Maduro’s base of support consists of the beneficiaries of state funds, state employees and the hard core of Chavista support in the poor barrios. The opposition’s support came from the middle- and lower-middle class. The demonstrations that were shown in the mass media were limited to middle-class areas, and while they gave an outlet for the mounting anger of people, they did not reflect an organized support for the opposition. There was still, despite everything, a level of loyalty to a Chavista project which had to all intents and purposes disappeared.
Rapprochement With the U.S. Amid Rising Anger Within
In the face of economic crisis, the flight of Venezuelans across borders in search of work became a flood. By 2022, 7 million Venezuelans were refugees, working in the informal sectors of the Latin American and European economies and sending back resources to keep their families alive. In general, poor Venezuelans met a hostile response wherever they went.
The Biden administration slowly began to reengage with Maduro’s government through prisoner exchange agreements and formal talks beginning in Mexico chaired by Norway. It also gave permission to Chevron-Texaco to conduct joint projects with PDVSA, and later organizing a first prisoner exchange in 2022. The impact of war in Ukraine on the oil market has also opened avenues for further talks with Maduro, and the EU has also initiated negotiations.

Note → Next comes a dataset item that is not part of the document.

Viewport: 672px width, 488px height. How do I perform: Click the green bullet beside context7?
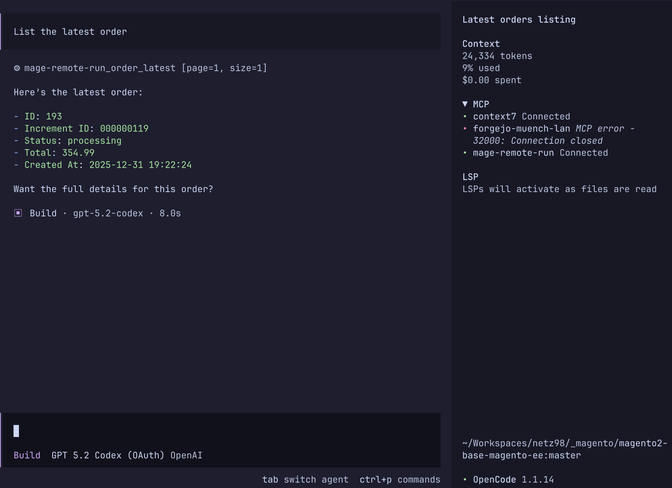(x=465, y=116)
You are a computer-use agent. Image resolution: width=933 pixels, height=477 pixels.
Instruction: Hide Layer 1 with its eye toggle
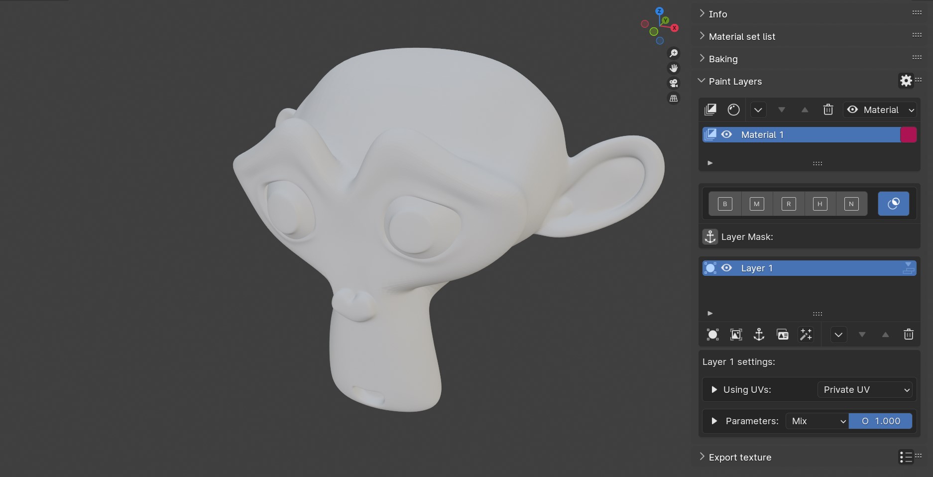[x=726, y=268]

The corruption that has characterized Maduro´s government continues, but it seems that the international situation favors rapprochement. Presidential elections are scheduled for October 2024, though there is a possibility that they will be brought forward. The right is fragmented and quarrelsome, with nothing to offer beyond the search for a credible candidate for the presidency — none has yet emerged. The Maduro government is continuing to open the Venezuelan economy to foreign capital. Significantly, Biden approved a joint operation between PDVSA and the giant Chevron-Texaco oil corporation. The productive system has collapsed, in industry and agriculture, and the economy is still reliant on imports. The dollarization of the economy, which Maduro has described bizarrely as a form of popular resistance, simply serves to reinforce the gulf between those with access to foreign currency by whatever means, and the rest of the population. The 20 percent of the population who are in refugees have no immediate prospect of returning.

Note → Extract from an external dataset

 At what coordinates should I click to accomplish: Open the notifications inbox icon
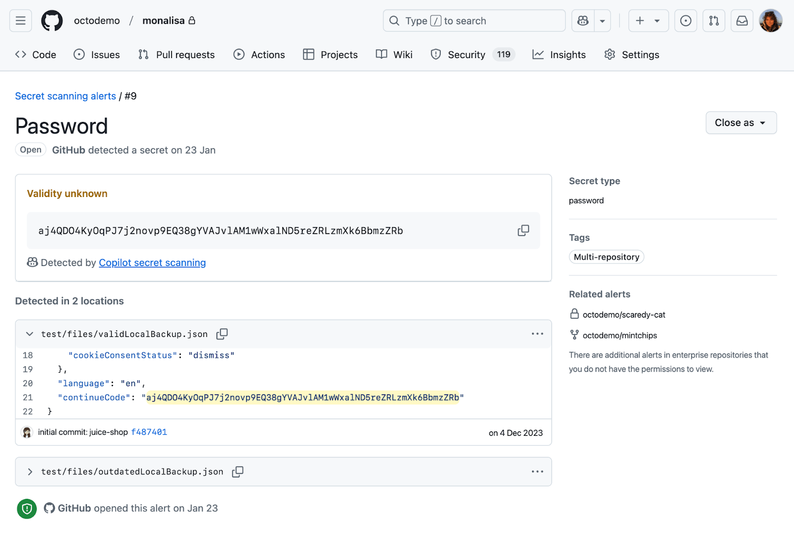(x=742, y=20)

The demonstrations in January give a sense of a broad movement of people who are reaching the end of their tether, and who are angry at the vast gulf that is opening up between the new rich and the poor. They no longer have a charismatic spokesperson as they did in Chavez. Maduro’s government represents a new ruling order, a new bourgeoisie which has enriched itself in the midst of chaos. The government has not published economic data for years, and the continuing references to socialism are cynical. The right-wing opposition is now increasingly part of that new, expanded bourgeoisie, in collusion with Maduro. It has nothing to offer the majority of the people.

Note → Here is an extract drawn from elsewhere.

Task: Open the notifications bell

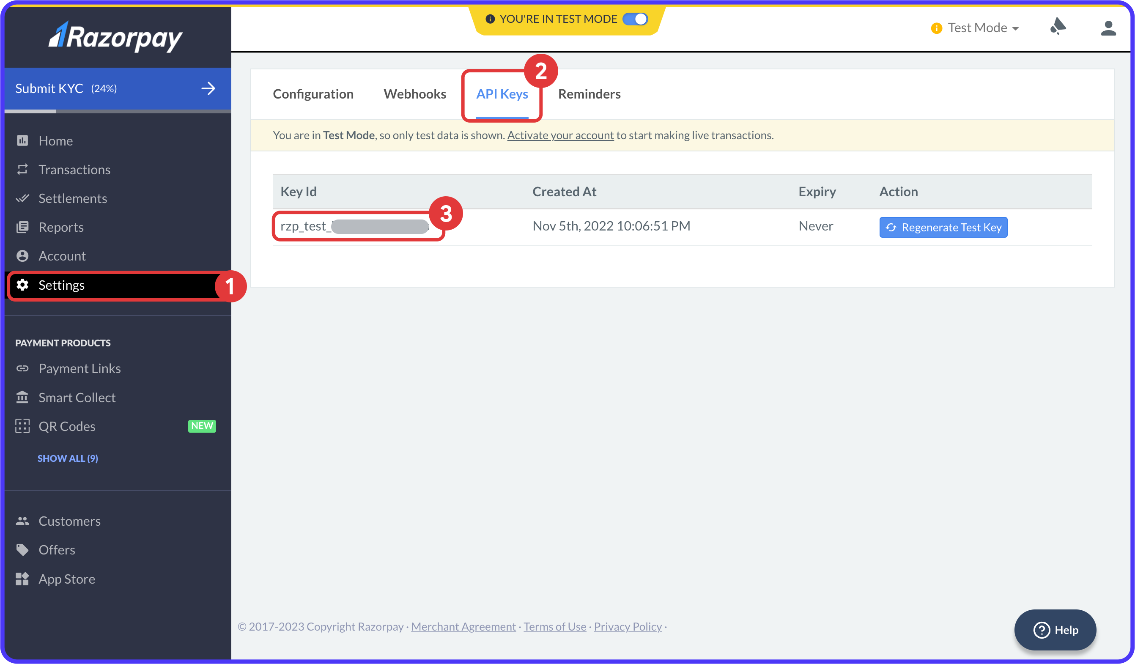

The Bolivarian project inspired optimism across the international left. Chavez enjoyed mass support and his commitment to a Bolivarian alliance across Latin America promised new possibilities in the context of the “pink tide.” But the reality is that Chavismo’s original supporters are now in exile or living a continuing economic crisis inside the country. There is no definition of socialism that can justify the coexistence of extravagant wealth and extreme poverty. The promise of Chavismo was betrayed. It now exists only in the words of a corrupt and repressive new ruling order, and in the memory of the left.